In non-televised undercard action, Long Island’s Joe Smith Jr. (20-1, 16 KOs) earned a hard fought unanimous decision over Brooklyn firefighter Will Rosinsky (19-3, 10 KOs) in their 10-round light heavyweight bout. Both men exchanged power punches throughout the fight, but it was Smith’s reach advantage that allowed him to control the action. All three judges scored the fight in favor of Smith by scores of 98-92, 97-93 and 96-94.

Popular Brooklyn fighter Heather Hardy (15-0, 3 KOs) remained undefeated with an action-packed unanimous decision victory over Noemi Bosques (10-4-2, 2 KOs) in a rematch of their May fight won by Hardy. The judges’ totals for the eight-round super featherweight bout was 80-72 twice and 79-73.

Former super welterweight world champion Yuri Foreman (33-2, 9 KOs) had a successful return to the ring in his hometown as he defeated Lenwood Dozier (9-9-1, 4 KOs) 77-75 in the eyes of all three judges.

John Hernandez (6-1, 1 KO) shutout Jack Grady (0-2-1) over four rounds to win 40-36 on all three judges’ cards in their welterweight attraction. Cruiserweight Luis Garcia (13-0, 10 KOs) remained undefeated by knocking out Willie Williams (14-11-2, 4 KOs) 1:03 into the first round.

In a fight that saw both men hit the canvas in round one, Titus Williams (4-0, 2 KOs) recovered and cruised to a victory Emmanuel Castro (2-2, 2 KOs) by scores of 60-53, 60-54 and 59-54.

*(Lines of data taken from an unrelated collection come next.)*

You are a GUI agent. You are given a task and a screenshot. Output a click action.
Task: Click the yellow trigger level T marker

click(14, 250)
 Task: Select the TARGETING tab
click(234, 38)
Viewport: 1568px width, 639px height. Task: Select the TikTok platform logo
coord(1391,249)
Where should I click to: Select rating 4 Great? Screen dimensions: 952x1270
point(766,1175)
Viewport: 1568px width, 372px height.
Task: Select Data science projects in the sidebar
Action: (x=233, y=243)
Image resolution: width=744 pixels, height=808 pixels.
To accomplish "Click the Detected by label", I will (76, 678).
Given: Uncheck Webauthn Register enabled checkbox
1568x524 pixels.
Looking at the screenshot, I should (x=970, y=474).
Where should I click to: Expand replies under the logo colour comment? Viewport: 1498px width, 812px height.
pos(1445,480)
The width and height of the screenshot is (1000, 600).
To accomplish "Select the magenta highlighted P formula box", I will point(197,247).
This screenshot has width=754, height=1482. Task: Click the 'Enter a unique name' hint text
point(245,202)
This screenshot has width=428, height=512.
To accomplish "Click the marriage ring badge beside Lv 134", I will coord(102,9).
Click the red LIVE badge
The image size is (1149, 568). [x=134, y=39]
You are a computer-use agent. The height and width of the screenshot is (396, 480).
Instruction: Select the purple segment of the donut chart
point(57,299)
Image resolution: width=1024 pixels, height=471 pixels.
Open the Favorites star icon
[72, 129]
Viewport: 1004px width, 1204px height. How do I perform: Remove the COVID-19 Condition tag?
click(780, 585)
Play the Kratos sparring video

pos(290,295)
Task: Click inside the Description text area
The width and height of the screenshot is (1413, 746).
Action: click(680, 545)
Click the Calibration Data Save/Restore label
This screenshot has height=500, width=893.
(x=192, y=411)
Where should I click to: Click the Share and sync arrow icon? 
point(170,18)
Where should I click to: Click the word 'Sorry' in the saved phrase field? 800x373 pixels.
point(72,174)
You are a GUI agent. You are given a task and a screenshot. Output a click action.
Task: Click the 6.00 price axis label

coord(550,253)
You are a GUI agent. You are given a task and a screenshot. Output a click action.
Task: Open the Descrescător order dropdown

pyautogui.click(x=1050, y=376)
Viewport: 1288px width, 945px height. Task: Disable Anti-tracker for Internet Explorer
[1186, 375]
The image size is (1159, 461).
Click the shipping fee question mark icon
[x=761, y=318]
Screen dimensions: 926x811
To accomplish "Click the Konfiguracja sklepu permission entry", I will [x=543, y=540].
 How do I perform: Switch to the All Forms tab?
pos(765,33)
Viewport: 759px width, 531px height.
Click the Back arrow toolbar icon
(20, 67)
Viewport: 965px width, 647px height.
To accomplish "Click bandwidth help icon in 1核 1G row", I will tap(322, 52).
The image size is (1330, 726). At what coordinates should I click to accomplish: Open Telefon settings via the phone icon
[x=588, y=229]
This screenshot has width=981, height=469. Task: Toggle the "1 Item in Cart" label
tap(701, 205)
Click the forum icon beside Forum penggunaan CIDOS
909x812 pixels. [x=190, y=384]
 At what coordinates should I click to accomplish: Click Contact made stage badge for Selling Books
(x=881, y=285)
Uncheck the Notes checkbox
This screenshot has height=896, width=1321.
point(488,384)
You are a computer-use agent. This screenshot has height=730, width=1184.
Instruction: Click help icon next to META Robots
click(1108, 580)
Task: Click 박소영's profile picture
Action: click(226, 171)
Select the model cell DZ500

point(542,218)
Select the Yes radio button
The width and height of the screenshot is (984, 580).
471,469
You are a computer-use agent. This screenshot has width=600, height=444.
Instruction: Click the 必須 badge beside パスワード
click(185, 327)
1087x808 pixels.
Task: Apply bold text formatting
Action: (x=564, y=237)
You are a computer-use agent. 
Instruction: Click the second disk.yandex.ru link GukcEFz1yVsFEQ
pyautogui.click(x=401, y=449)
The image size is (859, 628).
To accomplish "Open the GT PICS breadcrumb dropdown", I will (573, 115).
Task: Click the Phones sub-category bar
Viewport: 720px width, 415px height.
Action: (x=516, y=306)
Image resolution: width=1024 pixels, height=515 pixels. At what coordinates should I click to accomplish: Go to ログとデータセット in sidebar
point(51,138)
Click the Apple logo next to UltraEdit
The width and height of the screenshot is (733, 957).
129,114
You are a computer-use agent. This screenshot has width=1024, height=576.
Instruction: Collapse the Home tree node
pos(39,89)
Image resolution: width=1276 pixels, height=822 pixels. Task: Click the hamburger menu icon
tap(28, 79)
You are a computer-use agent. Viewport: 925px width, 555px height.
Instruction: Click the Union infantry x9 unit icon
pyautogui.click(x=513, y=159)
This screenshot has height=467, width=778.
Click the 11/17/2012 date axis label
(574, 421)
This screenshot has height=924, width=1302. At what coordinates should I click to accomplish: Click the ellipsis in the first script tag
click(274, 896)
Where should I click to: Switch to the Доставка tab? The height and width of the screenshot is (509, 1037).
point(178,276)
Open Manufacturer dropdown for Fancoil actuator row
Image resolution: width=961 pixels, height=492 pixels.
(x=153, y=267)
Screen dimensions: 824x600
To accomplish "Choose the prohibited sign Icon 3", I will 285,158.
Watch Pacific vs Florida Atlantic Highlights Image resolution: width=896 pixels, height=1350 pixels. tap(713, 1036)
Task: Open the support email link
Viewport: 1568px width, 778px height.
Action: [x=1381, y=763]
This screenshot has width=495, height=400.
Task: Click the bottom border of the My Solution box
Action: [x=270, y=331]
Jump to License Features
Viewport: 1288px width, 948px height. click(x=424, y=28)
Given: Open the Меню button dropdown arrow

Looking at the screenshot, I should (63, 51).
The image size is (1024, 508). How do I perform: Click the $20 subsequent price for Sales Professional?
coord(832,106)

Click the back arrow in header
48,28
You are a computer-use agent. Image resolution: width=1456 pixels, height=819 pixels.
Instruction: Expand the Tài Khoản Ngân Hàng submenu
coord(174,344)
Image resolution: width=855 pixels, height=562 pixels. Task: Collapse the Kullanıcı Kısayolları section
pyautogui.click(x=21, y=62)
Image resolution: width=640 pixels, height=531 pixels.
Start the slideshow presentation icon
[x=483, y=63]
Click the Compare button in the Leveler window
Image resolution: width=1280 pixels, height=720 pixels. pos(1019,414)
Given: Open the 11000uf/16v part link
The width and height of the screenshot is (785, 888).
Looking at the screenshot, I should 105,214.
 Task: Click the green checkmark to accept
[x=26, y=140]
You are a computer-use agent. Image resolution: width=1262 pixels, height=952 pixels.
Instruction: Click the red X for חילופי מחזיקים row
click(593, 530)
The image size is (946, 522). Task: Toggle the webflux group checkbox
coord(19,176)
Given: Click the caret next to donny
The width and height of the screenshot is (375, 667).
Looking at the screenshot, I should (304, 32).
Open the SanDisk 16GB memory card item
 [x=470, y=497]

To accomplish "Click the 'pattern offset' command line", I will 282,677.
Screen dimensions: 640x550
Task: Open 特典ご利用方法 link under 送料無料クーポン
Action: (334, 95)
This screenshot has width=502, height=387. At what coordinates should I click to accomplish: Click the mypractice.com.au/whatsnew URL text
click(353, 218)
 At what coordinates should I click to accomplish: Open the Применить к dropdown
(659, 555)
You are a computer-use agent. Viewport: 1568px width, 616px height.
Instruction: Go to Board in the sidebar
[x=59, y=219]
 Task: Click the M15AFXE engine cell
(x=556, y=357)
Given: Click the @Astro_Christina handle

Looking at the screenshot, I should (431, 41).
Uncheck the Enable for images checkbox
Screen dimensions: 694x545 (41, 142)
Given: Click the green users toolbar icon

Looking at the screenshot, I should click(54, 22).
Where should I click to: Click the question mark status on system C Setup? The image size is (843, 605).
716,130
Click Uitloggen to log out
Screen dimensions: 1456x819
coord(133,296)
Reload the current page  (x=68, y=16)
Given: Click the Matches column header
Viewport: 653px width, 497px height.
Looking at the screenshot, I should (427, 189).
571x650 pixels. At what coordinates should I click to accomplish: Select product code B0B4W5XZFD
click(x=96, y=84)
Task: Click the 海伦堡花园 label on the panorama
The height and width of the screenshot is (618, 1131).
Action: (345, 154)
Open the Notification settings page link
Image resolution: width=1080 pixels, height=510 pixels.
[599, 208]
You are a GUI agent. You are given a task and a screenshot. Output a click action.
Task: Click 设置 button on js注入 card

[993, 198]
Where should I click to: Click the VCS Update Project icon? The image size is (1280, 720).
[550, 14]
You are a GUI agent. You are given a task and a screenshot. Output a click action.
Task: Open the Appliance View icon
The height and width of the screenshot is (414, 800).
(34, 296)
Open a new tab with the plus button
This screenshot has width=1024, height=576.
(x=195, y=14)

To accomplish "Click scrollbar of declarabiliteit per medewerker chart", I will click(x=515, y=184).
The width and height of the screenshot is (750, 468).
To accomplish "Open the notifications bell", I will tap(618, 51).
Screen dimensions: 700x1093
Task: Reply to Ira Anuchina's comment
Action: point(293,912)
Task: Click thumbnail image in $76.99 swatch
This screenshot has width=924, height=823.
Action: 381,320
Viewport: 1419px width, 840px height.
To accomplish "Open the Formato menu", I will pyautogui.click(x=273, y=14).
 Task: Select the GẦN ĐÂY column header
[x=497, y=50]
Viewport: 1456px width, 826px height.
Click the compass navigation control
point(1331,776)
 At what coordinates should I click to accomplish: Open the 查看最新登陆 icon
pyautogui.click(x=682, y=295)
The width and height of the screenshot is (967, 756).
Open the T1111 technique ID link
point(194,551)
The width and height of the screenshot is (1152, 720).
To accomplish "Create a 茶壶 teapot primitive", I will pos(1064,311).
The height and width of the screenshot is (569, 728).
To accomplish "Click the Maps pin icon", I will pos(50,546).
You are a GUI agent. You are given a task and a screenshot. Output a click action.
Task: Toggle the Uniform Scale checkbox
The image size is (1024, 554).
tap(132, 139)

Saturday’s SHOWTIME CHAMPIONSHIP BOXING telecast will re-air on Monday, Dec. 7 at 10 p.m. ET/PT on SHOWTIME EXTREME while the SHOWTIME BOXING ON SHO EXTREME will re-air on Wednesday, Dec. 9 at 11 p.m. ET/PT. Both telecasts will be available On Demand beginning this Sunday.

Mauro Ranallo called the SHOWTIME CHAMPIONSHIP BOXING action with Hall of Fame analyst Al Bernstein and former world champion Paulie Malignaggi commentating and Jim Gray reporting. In Spanish, Alejandro Luna called the blow-by-blow with former world champion Raul Marquez serving as color commentator. Barry Tompkins called the SHOWTIME EXTREME action from ringside with boxing historian Steve Farhood serving as expert analyst.

The fight was promoted by DiBella Entertainment. The Algieri vs. Bone and Rosnisky vs. Smith Jr. fights were promoted in association with Star Boxing. The executive producer of SHOWTIME CHAMPIONSHIP BOXING is David Dinkins Jr. with Bob Dunphy directing.